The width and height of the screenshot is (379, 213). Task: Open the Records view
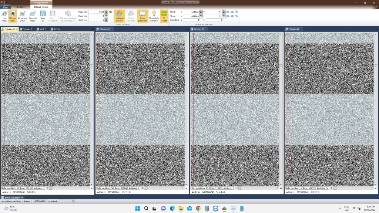click(33, 16)
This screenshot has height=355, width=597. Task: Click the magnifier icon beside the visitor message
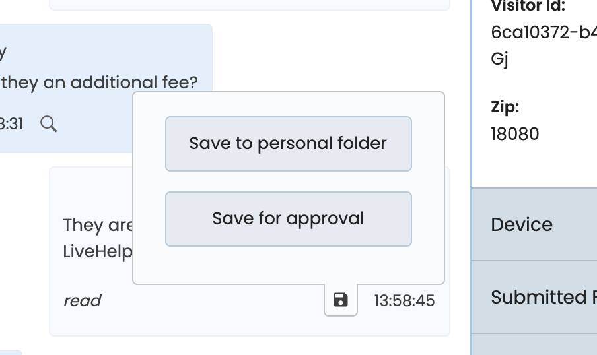click(48, 123)
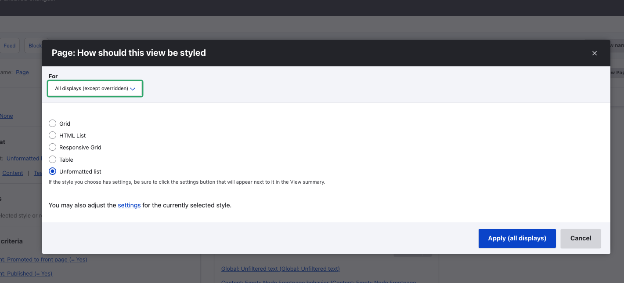624x283 pixels.
Task: Open the settings link for selected style
Action: point(129,205)
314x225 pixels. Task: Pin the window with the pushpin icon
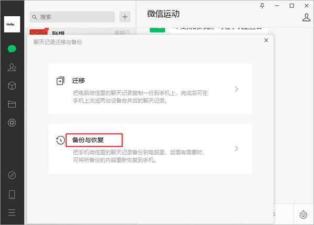[x=262, y=5]
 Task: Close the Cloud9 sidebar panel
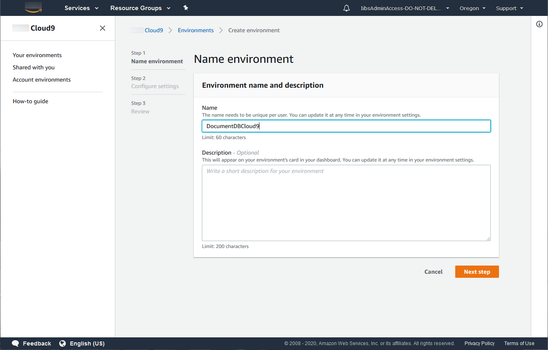coord(103,28)
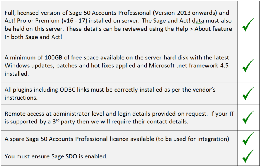
Task: Click the green tick next to 100GB free space
Action: click(248, 65)
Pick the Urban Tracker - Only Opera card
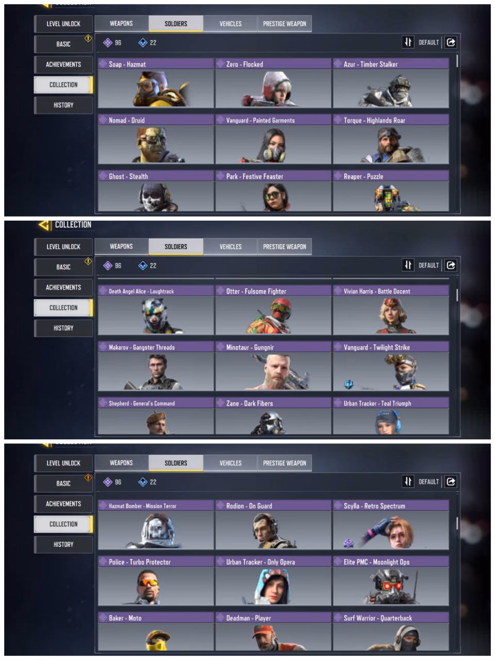 (x=273, y=581)
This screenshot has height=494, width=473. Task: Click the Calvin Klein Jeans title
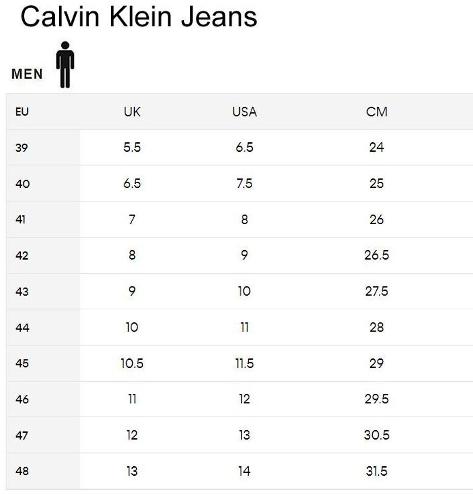pos(139,17)
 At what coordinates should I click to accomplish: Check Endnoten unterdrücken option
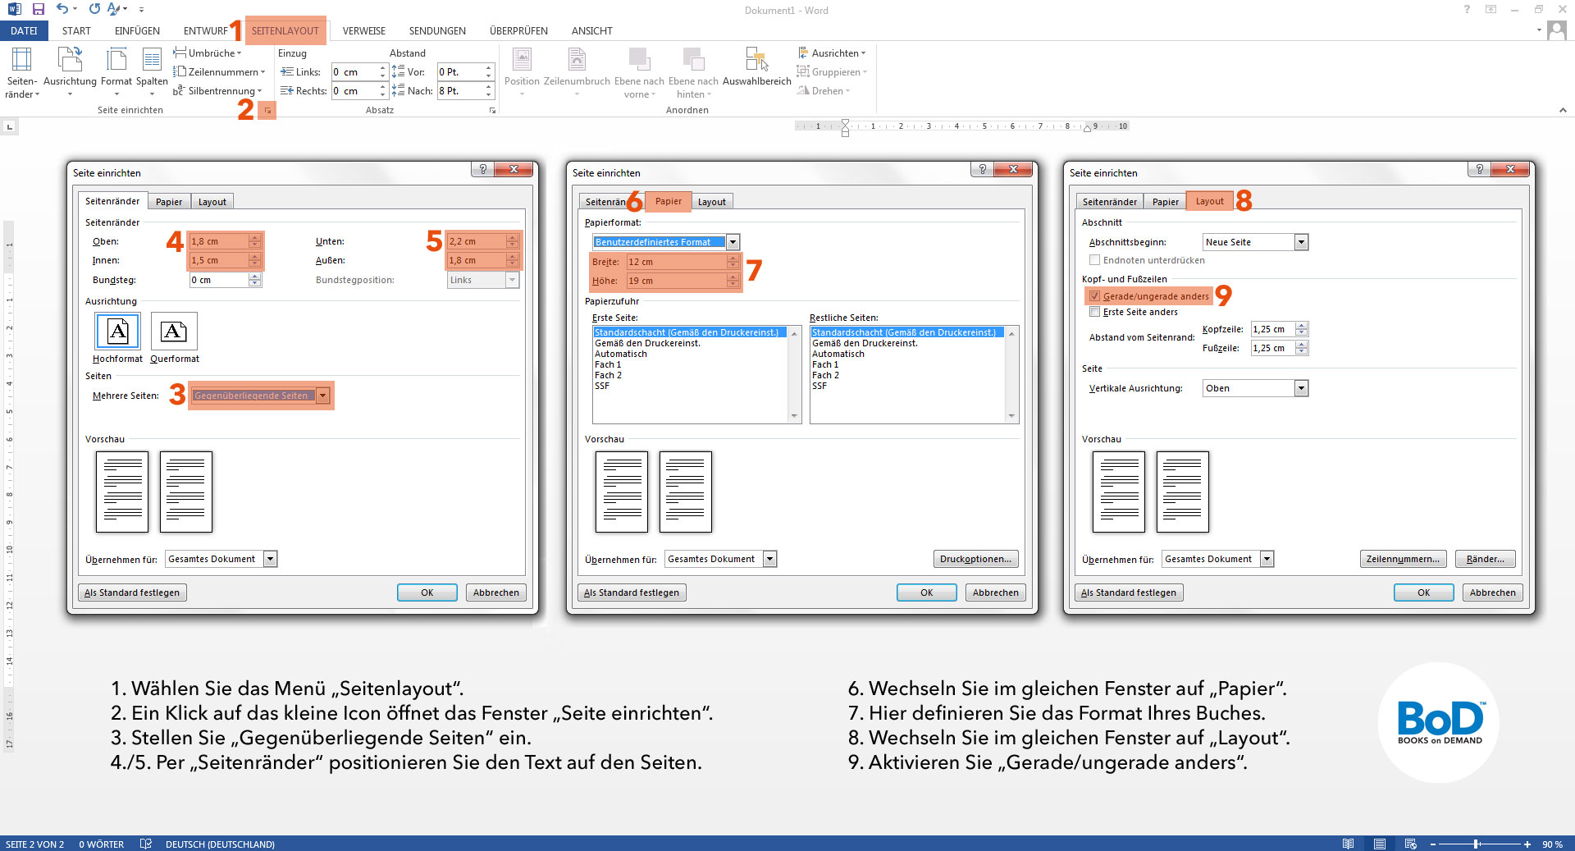click(1094, 260)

Instructions to follow: Reproduce every one of the records above verbatim, omitting the pictures.

Full response:
The width and height of the screenshot is (379, 213). Task: Open the Records view
click(33, 16)
This screenshot has height=355, width=597. Task: Click the magnifier icon beside the visitor message
click(48, 123)
624x283 pixels.
Task: Open the settings link for selected style
Action: point(129,205)
314x225 pixels. Task: Pin the window with the pushpin icon
[x=262, y=5]
 Task: Close the Cloud9 sidebar panel
coord(103,28)
Task: Click the green tick next to 100GB free space
Action: click(248, 65)
Pick the Urban Tracker - Only Opera card
 (x=273, y=581)
This screenshot has height=494, width=473. Task: Click the Calvin Klein Jeans title
pos(139,17)
 At what coordinates should I click to accomplish: Check Endnoten unterdrücken option
click(1094, 260)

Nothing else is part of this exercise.